Marion Mwamahe

Ein teuflischer Plan


Fast geräuschlos glitt der letzte Nachtzug aus der Halle. Der Bahnsteig war leer, bis auf einen einzelnen Mann. Er hatte sich eine Zigarette angezündet und starrte dem Zug nach, dessen rote Schlusslichter rasch kleiner wurden. Herbert Schröders Lippen verzogen sich zu einem hämischen Grinsen.
  Es war am Vormittag gewesen, als es an der Haustür geklingelt hatte. Ein Bote streckte Elfriede Schröder ein Telegramm entgegen. Sie hielt das Stück Papier in den zitternden Händen und las die wenigen Zeilen, die ihr das Martinus-Krankenhaus mitteilte. „Mein Vater ist gestorben. Ich soll so schnell wie möglich kommen“, sagte sie mit ihrer Stimme, die Herbert an eine krächzende Elster erinnerte.
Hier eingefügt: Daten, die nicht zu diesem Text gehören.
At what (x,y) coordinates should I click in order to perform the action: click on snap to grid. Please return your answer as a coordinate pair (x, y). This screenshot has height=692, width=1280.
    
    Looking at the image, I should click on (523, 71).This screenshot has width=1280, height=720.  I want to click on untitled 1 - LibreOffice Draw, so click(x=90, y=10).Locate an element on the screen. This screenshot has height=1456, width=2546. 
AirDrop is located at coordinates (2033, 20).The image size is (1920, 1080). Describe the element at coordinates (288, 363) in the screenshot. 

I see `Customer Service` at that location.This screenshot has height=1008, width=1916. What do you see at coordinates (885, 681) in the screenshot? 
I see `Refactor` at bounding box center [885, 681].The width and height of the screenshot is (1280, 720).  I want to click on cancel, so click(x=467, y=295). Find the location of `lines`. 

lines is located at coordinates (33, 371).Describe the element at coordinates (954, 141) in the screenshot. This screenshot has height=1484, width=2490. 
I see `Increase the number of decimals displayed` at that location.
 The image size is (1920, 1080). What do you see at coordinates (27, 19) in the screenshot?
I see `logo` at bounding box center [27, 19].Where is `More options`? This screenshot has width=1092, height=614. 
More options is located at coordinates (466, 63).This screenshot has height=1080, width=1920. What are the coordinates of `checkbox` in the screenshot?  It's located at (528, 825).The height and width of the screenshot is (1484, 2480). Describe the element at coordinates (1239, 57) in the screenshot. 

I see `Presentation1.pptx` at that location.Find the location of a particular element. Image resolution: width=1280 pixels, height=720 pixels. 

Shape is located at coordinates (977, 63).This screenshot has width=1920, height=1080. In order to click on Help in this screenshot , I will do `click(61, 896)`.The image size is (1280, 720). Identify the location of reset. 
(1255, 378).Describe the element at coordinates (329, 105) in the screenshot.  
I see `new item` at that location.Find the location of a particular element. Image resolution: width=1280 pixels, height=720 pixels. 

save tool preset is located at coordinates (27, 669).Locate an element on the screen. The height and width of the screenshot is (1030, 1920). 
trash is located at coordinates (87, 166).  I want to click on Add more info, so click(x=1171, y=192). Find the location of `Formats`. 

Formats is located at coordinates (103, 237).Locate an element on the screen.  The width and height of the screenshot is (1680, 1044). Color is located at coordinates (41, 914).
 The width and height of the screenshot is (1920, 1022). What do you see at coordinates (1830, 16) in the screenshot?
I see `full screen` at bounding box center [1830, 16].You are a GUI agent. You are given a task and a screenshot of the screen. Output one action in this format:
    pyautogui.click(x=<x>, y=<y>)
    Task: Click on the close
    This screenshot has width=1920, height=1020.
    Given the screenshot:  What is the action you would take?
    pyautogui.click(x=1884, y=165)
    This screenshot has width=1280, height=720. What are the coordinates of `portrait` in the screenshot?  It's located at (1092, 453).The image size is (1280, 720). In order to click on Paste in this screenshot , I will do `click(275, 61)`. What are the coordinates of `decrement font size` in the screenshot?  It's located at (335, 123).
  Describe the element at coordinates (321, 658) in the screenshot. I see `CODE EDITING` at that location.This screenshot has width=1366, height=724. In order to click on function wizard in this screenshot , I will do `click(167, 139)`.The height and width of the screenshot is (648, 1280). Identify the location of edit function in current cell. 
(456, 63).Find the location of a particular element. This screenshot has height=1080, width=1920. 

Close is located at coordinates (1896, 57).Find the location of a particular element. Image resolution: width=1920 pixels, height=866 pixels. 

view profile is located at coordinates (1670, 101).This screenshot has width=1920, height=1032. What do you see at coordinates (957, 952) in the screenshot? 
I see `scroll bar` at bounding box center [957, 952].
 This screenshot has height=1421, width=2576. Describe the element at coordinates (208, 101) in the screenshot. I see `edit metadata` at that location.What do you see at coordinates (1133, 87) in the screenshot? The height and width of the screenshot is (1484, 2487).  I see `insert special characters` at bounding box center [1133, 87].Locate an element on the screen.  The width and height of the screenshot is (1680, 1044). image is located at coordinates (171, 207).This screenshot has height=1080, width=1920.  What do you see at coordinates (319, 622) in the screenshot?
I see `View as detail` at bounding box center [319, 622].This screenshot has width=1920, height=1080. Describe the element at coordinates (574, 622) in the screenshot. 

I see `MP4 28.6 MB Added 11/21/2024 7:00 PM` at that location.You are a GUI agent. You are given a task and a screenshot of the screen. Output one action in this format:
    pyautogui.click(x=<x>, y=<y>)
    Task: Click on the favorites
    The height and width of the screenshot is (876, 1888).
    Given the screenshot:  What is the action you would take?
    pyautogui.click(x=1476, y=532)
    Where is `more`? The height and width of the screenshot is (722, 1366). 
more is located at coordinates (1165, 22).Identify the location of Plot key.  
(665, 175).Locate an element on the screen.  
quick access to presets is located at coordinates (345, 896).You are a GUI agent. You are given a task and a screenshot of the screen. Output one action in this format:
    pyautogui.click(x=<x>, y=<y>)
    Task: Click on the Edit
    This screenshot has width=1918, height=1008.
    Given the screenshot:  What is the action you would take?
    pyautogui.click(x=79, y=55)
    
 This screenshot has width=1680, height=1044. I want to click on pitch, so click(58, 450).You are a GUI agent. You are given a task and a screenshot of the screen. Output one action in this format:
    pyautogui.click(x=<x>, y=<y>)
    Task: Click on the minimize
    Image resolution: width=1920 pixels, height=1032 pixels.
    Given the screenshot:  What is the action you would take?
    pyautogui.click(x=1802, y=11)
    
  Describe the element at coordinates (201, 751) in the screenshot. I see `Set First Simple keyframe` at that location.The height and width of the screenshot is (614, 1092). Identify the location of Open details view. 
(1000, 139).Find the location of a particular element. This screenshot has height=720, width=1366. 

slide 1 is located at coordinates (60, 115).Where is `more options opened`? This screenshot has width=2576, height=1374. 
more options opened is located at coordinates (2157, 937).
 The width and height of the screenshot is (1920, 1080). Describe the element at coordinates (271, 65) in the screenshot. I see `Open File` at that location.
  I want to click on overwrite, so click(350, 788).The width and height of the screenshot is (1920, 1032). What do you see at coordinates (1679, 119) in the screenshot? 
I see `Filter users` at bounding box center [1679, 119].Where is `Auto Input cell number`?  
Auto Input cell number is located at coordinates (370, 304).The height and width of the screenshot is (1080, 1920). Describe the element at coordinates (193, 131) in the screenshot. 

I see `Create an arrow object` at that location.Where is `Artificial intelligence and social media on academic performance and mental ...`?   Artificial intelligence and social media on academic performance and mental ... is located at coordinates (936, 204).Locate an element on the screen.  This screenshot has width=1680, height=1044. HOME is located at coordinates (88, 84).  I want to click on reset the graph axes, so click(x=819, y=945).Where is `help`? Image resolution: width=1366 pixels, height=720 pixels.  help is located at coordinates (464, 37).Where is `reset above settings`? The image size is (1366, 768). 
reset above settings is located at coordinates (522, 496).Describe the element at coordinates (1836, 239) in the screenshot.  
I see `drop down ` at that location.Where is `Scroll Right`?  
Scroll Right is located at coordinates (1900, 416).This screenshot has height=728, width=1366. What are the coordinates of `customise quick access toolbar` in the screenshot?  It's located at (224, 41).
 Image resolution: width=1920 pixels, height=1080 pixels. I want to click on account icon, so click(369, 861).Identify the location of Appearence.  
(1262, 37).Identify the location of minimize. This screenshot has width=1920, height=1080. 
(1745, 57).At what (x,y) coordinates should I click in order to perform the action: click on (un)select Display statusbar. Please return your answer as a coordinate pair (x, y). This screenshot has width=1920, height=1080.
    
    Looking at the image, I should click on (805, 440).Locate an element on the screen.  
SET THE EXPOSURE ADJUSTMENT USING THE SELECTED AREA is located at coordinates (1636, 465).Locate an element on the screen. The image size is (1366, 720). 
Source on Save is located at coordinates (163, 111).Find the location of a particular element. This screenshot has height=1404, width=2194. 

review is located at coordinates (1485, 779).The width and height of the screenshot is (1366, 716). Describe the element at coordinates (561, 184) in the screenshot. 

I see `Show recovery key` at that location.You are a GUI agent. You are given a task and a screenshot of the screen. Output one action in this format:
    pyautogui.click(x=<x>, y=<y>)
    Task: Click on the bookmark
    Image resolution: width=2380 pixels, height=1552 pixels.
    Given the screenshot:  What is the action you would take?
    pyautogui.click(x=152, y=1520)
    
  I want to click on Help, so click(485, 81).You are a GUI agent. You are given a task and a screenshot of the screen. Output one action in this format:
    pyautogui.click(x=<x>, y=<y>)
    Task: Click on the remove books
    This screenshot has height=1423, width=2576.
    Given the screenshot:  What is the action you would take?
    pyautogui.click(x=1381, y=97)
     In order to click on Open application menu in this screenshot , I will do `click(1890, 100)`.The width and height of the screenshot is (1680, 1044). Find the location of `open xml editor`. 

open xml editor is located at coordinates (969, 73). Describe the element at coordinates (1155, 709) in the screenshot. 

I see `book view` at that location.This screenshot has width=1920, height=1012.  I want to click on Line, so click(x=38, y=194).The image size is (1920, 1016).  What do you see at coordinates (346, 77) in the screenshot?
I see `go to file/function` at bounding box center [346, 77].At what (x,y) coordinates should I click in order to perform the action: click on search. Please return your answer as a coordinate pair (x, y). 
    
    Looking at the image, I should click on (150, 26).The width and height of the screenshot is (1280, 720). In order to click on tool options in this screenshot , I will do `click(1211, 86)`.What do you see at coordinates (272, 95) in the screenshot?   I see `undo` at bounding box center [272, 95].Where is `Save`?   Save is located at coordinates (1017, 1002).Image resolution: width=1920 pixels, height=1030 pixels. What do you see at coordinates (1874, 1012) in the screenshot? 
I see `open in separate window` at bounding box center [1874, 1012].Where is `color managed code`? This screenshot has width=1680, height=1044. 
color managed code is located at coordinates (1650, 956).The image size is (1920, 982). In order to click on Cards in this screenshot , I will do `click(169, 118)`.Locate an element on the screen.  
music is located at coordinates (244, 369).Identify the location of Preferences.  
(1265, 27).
  Elfriedes sonst fahlgraue und für ihr Alter schon sehr runzlige Haut färbte sich von einer Minute zur anderen zu einem hektischen Rot. Mit fahrigen Fingern suchte sie die Nummer des Bahnhofes aus dem Telefonbuch, hämmerte hastig auf den Tasten des Telefons herum und wurde erst ein wenig ruhiger, als sie die Abfahrtzeit des Zuges nach Hamburg kannte. Dann stieg sie schleppend die Treppe zum Schlafzimmer hinauf, um die nötigen Sachen für die kommende Nacht und den nächsten Tag zu packen.
  Während der ganzen Zeit hatte Herbert seine Frau stumm beobachtet. Jede ihrer Bewegungen, jedes Wort, ach was - allein schon ihre pure Anwesenheit war ihm ein Graus und ließ in ihm Abscheu und Hass aufsteigen.
  Elfriede sollte auf keinen Fall die alleinige Erbin des Millionenvermögens von Hubert Wegener werden! Der Alte hatte es zwar in seinem Testament so verfügt - doch es gab immer Mittel und Wege. Und so reifte in Herbert ein teuflischer Plan... Wenige Minuten später verließ er das Haus.
 
Nachdem die roten Schlusslichter des Zuges nicht mehr zu sehen waren, zog Herbert Schröder ein letztes Mal genüßlich an seiner Zigarette, warf sie achtlos auf das Bahngleis und trat langsam seinen Heimweg an.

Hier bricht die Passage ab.